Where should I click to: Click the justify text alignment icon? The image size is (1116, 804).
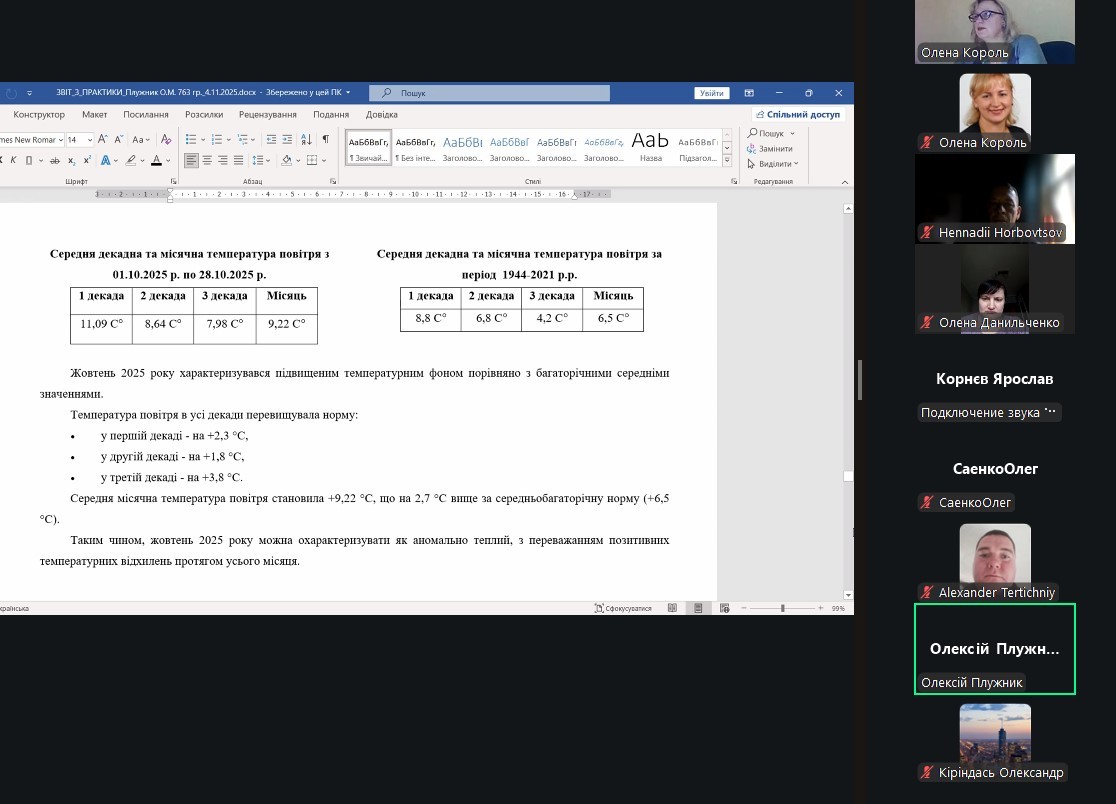[238, 160]
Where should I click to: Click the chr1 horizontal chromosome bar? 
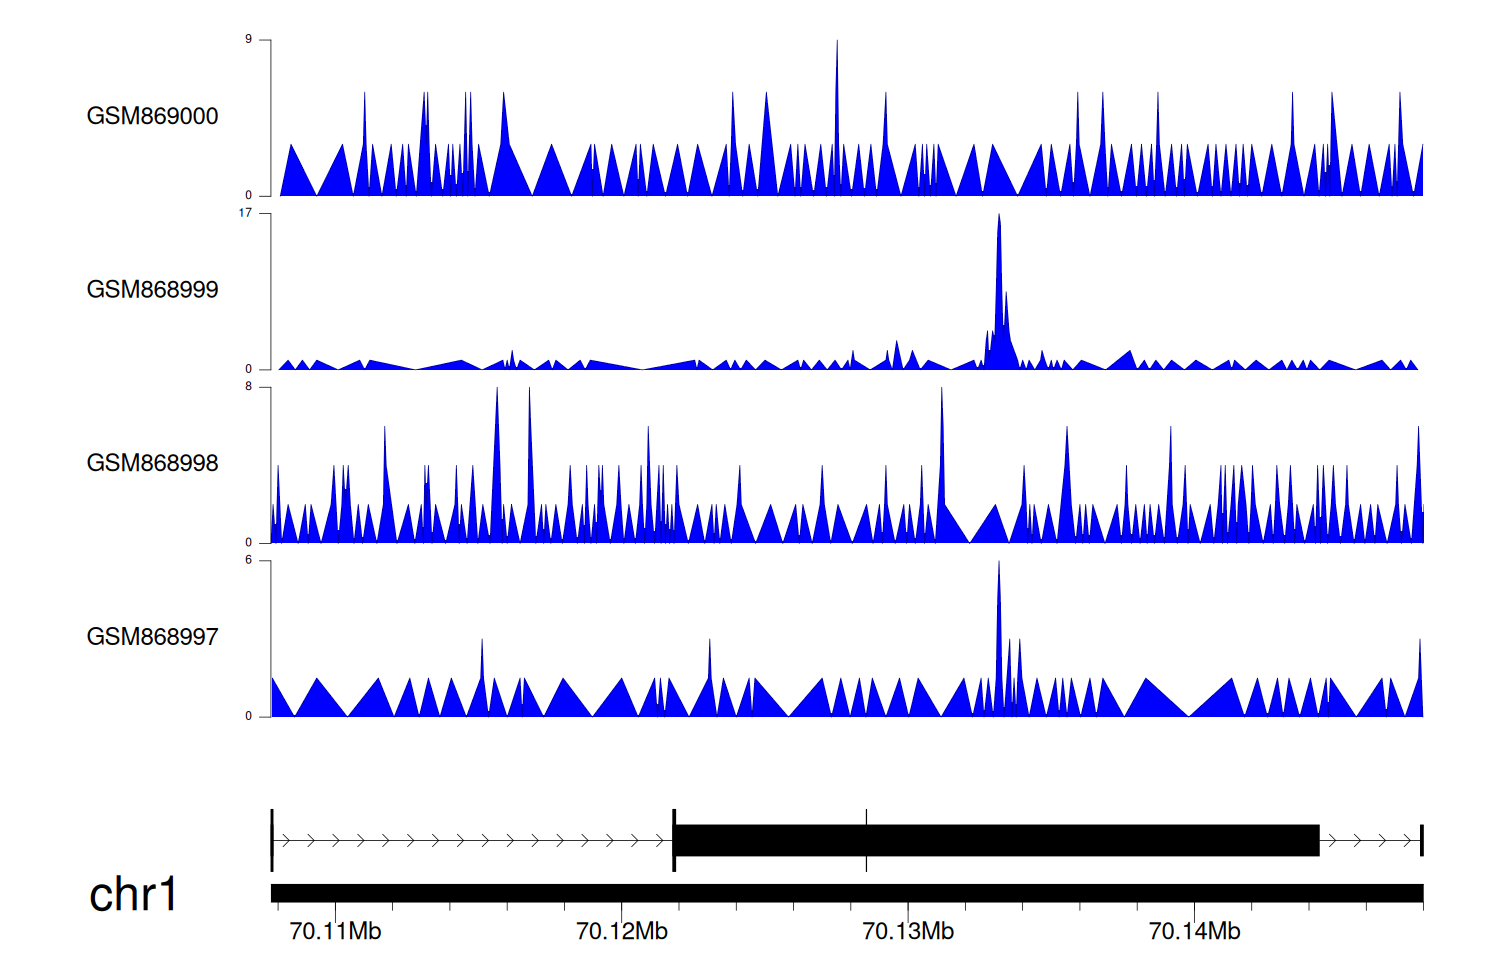click(x=846, y=893)
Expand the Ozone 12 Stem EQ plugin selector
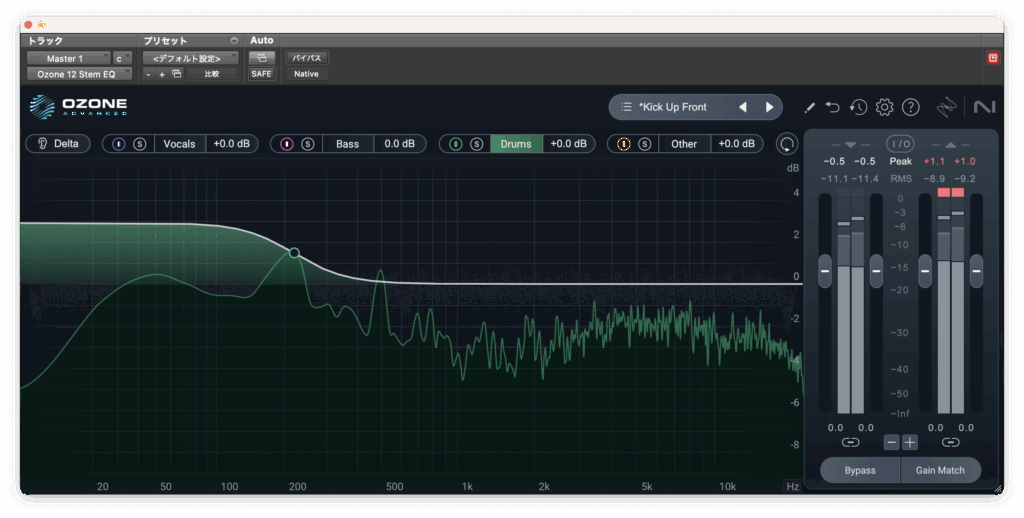Viewport: 1024px width, 518px height. tap(78, 74)
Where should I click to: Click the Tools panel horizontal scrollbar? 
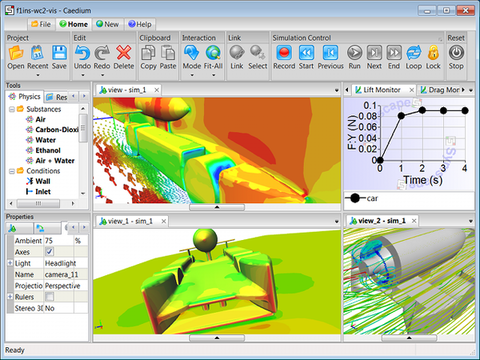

• • •

What to work on: Copy each of the entries above precisely, and drop whatever pictures they hold.

Response for this exercise:
Where should I click to: Click the justify text alignment icon? The image size is (1116, 804).
[238, 160]
Where should I click to: Click the chr1 horizontal chromosome bar? 
click(x=846, y=893)
Expand the Ozone 12 Stem EQ plugin selector
Viewport: 1024px width, 518px height. tap(78, 74)
Where should I click to: Click the Tools panel horizontal scrollbar? 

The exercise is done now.